Londrina – "Pra ficar péssimo, precisa melhorar muito", resume o vendedor Francisco Moreira ao passar pela Rua Gralha Azul, no Parque das Indústrias Leves, zona leste de Londrina. Por lá, várias ruas do bairro estão em situação precária e precisam ser recapeadas.
Nessa via, os buracos começam já na esquina com a Rua do Uirapuru. O ônibus do transporte coletivo passa pelas duas vias, o que agrava ainda mais o problema. A dona de casa Marli Francisca Silva mora no bairro há 23 anos. Segundo ela, os maquinários utilizados no recape nunca apareceram por ali. "Eles fazem aquele tapa-buraco que esfarela na rua e não resolve o problema. O pneu do nosso carro furou ontem à noite depois de passar pelos buracos. Agora o carro foi para o conserto", ressalta.

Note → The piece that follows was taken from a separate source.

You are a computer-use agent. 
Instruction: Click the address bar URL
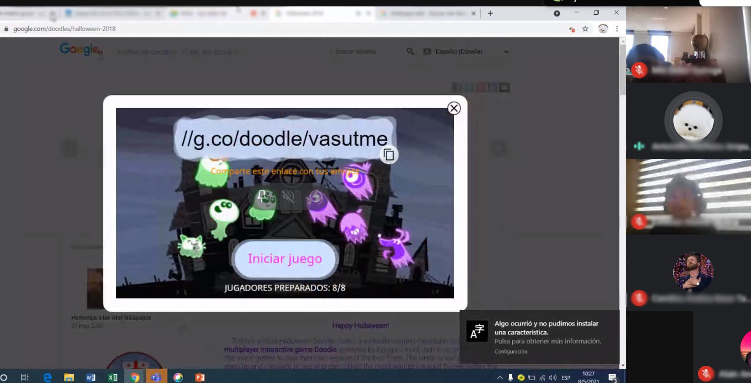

No asfalto, os pedriscos se soltam a cada chuva e seguem para os bueiros. O morador Valdir Moreira contou que os vizinhos já cobraram a prefeitura. "Até agora eles não fizeram nada. Precisava recapear pelo menos essas ruas em que o ônibus passa, mas ninguém da atenção. Acho que o bairro está esquecido nesse ponto", reclama.
A situação é a mesma nas ruas entre o Vale do Cambezinho e o Jardim San Fernando, na zona sul. Para o aposentado Lino Carmo, "o serviço de tapa-buracos só engana". "Quando a gente passa na rua com o carro, as portas e janelas ficam batendo e dá problema. Já tive que mandar arrumar meu carro por causa disso", explica.
O instalador de som José Maria Junior mora na Rua Irmão José Valério de Souza. Ele relata que a prefeitura executou o serviço de tapa-buracos no segundo semestre do ano passado, mas as crateras voltaram a fazer parte da rotina da vizinhança. O pai dele, José Maria, participou de algumas manifestações no bairro e já desistiu de cobrar melhorias. "A gente já pegou carriola e jogou concreto na rua no protesto, mas a prefeitura não olha pra gente", lamenta. O aposentado até guardou peças de ferro que caíram de ônibus e caminhões que passaram pelo local. "Isso aqui faz parte do sistema de molas. Recolhi da rua pra não prejudicar ninguém", conta.
A diretora da Associação de Moradores do Vale do Cambezinho e Adjacências, Janet Marchesi, afirma que o serviço de recape foi executado nas principais vias por onde passa o transporte coletivo, mas, no geral, o tapa-buracos aparece após longos períodos de cobranças. "A gente também já cansou de cobrar", desabafa.
A reportagem procurou o secretário Municipal de Obras, Sandro Nóbrega, mas ele não repassou informações sobre o serviço de recapeamento.